# A question concerning non-algebraic extension.

Let $\tau:F \to \overline{F}$ be a field embedding.

Then is $\overline{F}/\tau(F)$ algebraic extension?

I don't think so but I cannot find a counterexample.

Would you let me know a counterexample?

• You said "also". Are you assuming something (which you haven't mentioned) is algebraic over something else? Consider any field $k$, adjoin a variable $X$ and consider $k(X)/k$, and the inclusion $k\to k(X)$? If you're asking if non-algebraic extensions exist, they certainly do.
– Pedro
Jul 12, 2016 at 4:54
• @PedroTamaroff: I think the question is saying: "$\bar{F}/F$ is an algebraic extension. Given an embedding $\tau \colon F \to \bar{F}$, is $\bar{F}/\tau(F)$ an algebraic extension as well?" Jul 12, 2016 at 4:56
• Is $\bar F$ the algebraic closure of $F$? If that's the case, the result is very trivial. Jul 12, 2016 at 5:24

It is a bit unclear what is asked, but judging from the comments of others the following interesting interpretation comes to mind.

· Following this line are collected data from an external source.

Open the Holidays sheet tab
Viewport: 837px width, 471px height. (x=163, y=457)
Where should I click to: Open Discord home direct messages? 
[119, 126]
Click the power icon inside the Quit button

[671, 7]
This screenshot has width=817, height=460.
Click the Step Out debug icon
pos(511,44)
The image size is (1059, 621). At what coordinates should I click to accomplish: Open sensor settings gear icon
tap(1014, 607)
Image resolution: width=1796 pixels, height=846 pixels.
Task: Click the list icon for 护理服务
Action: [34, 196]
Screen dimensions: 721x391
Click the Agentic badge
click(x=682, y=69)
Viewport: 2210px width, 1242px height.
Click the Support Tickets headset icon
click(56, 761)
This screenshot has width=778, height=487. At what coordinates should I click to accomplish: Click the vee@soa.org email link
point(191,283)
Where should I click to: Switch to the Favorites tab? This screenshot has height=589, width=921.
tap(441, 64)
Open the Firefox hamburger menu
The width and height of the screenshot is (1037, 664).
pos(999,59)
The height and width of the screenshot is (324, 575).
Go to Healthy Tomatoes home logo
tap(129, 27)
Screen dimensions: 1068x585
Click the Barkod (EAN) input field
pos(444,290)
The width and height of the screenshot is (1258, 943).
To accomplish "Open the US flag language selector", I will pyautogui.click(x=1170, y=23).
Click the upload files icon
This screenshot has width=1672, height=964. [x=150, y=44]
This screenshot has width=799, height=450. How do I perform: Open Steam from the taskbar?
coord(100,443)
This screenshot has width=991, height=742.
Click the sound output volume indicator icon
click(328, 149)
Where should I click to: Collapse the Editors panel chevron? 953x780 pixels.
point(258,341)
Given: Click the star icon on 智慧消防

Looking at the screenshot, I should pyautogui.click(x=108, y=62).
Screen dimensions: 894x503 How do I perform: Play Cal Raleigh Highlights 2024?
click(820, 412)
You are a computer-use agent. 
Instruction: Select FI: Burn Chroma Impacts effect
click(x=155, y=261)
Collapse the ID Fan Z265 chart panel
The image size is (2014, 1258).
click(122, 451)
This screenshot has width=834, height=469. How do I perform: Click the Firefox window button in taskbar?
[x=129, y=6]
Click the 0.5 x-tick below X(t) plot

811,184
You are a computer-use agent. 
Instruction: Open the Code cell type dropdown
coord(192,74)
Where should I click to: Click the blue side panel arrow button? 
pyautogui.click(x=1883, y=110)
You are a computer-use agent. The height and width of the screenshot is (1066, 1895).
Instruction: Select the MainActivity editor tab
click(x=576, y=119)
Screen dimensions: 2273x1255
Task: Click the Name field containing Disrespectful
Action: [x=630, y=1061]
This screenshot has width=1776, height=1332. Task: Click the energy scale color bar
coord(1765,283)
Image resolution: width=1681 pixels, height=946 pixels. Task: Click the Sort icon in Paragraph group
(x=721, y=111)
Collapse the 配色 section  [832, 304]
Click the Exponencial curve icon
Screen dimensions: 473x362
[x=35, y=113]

We start with a field $F$ and its algebraic closure $\overline{F}$, and then we wonder whether $\overline{F}/\tau(F)$ is algebraic for all field homomorphisms $\tau:F\to\overline{F}$.
Let $F=\Bbb{Q}(x_0,x_1,\ldots)$ be a purely transcendental extension of the rationals of a countably infinite transcendence degree. Let us define $\tau:F\to\overline{F}$ by declaring $\tau(x_i)=x_{i+1}$ and extending that to a homomorphism of fields in the obvious way. Then the element $x_0\in\overline{F}$ will be transcendental over $\tau(F)$.